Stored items
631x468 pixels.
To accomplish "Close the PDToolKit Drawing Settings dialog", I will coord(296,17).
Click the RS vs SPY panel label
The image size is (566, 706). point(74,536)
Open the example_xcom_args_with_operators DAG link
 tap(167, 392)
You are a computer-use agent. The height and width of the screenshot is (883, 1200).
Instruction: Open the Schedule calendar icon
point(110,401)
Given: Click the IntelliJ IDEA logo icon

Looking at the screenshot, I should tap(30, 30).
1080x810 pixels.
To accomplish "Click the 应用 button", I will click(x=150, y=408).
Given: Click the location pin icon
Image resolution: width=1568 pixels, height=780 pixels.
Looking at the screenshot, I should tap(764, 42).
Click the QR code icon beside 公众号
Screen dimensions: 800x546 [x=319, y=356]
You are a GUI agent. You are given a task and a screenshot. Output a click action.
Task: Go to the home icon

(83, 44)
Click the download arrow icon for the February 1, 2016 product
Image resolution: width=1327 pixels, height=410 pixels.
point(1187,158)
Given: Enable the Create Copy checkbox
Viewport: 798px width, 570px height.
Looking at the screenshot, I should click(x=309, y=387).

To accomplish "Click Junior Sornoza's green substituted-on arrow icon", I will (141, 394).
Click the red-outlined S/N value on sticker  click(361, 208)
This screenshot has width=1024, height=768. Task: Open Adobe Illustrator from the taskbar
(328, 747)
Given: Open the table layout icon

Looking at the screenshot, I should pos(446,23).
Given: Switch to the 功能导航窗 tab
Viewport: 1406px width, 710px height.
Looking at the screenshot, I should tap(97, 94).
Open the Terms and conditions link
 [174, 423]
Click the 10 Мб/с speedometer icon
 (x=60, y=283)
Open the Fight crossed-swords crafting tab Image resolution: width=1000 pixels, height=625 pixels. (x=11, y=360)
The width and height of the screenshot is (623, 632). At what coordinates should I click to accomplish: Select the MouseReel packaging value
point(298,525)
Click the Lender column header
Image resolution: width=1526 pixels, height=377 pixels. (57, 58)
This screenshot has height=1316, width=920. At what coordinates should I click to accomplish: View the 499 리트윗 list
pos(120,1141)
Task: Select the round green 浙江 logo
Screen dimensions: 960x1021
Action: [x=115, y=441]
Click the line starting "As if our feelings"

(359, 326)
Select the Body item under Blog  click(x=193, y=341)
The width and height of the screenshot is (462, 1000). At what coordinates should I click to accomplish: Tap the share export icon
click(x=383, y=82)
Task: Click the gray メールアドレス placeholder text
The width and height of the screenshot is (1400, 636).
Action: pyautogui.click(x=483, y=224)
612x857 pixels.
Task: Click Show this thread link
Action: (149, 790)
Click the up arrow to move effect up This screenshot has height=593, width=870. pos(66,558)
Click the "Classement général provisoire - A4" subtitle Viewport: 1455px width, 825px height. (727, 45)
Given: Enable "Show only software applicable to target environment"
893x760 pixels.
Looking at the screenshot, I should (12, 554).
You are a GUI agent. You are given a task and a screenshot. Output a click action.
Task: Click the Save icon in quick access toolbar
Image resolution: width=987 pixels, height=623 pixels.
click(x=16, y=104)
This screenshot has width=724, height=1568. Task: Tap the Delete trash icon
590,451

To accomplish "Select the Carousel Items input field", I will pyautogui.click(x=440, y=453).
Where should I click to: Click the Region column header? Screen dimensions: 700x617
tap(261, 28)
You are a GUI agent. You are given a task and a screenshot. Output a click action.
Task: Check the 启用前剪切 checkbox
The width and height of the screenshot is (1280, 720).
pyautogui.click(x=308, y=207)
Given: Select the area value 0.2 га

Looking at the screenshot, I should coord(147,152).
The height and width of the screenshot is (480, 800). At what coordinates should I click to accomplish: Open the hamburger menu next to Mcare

**Your goal:** Nothing may be left out. Retype all the entries exactly.

**Task result:**
631x468 pixels.
To accomplish "Close the PDToolKit Drawing Settings dialog", I will coord(296,17).
Click the RS vs SPY panel label
The image size is (566, 706). point(74,536)
Open the example_xcom_args_with_operators DAG link
 tap(167, 392)
You are a computer-use agent. The height and width of the screenshot is (883, 1200).
Instruction: Open the Schedule calendar icon
point(110,401)
Given: Click the IntelliJ IDEA logo icon

Looking at the screenshot, I should tap(30, 30).
1080x810 pixels.
To accomplish "Click the 应用 button", I will click(x=150, y=408).
Given: Click the location pin icon
Image resolution: width=1568 pixels, height=780 pixels.
Looking at the screenshot, I should tap(764, 42).
Click the QR code icon beside 公众号
Screen dimensions: 800x546 [x=319, y=356]
You are a GUI agent. You are given a task and a screenshot. Output a click action.
Task: Go to the home icon

(83, 44)
Click the download arrow icon for the February 1, 2016 product
Image resolution: width=1327 pixels, height=410 pixels.
point(1187,158)
Given: Enable the Create Copy checkbox
Viewport: 798px width, 570px height.
Looking at the screenshot, I should click(x=309, y=387).

To accomplish "Click Junior Sornoza's green substituted-on arrow icon", I will (141, 394).
Click the red-outlined S/N value on sticker  click(361, 208)
This screenshot has width=1024, height=768. Task: Open Adobe Illustrator from the taskbar
(328, 747)
Given: Open the table layout icon

Looking at the screenshot, I should pos(446,23).
Given: Switch to the 功能导航窗 tab
Viewport: 1406px width, 710px height.
Looking at the screenshot, I should tap(97, 94).
Open the Terms and conditions link
 [174, 423]
Click the 10 Мб/с speedometer icon
 (x=60, y=283)
Open the Fight crossed-swords crafting tab Image resolution: width=1000 pixels, height=625 pixels. (x=11, y=360)
The width and height of the screenshot is (623, 632). At what coordinates should I click to accomplish: Select the MouseReel packaging value
point(298,525)
Click the Lender column header
Image resolution: width=1526 pixels, height=377 pixels. (57, 58)
This screenshot has height=1316, width=920. At what coordinates should I click to accomplish: View the 499 리트윗 list
pos(120,1141)
Task: Select the round green 浙江 logo
Screen dimensions: 960x1021
Action: [x=115, y=441]
Click the line starting "As if our feelings"

(359, 326)
Select the Body item under Blog  click(x=193, y=341)
The width and height of the screenshot is (462, 1000). At what coordinates should I click to accomplish: Tap the share export icon
click(x=383, y=82)
Task: Click the gray メールアドレス placeholder text
The width and height of the screenshot is (1400, 636).
Action: pyautogui.click(x=483, y=224)
612x857 pixels.
Task: Click Show this thread link
Action: (149, 790)
Click the up arrow to move effect up This screenshot has height=593, width=870. pos(66,558)
Click the "Classement général provisoire - A4" subtitle Viewport: 1455px width, 825px height. (727, 45)
Given: Enable "Show only software applicable to target environment"
893x760 pixels.
Looking at the screenshot, I should (12, 554).
You are a GUI agent. You are given a task and a screenshot. Output a click action.
Task: Click the Save icon in quick access toolbar
Image resolution: width=987 pixels, height=623 pixels.
click(x=16, y=104)
This screenshot has width=724, height=1568. Task: Tap the Delete trash icon
590,451

To accomplish "Select the Carousel Items input field", I will pyautogui.click(x=440, y=453).
Where should I click to: Click the Region column header? Screen dimensions: 700x617
tap(261, 28)
You are a GUI agent. You are given a task and a screenshot. Output a click action.
Task: Check the 启用前剪切 checkbox
The width and height of the screenshot is (1280, 720).
pyautogui.click(x=308, y=207)
Given: Select the area value 0.2 га

Looking at the screenshot, I should coord(147,152).
The height and width of the screenshot is (480, 800). At what coordinates should I click to accomplish: Open the hamburger menu next to Mcare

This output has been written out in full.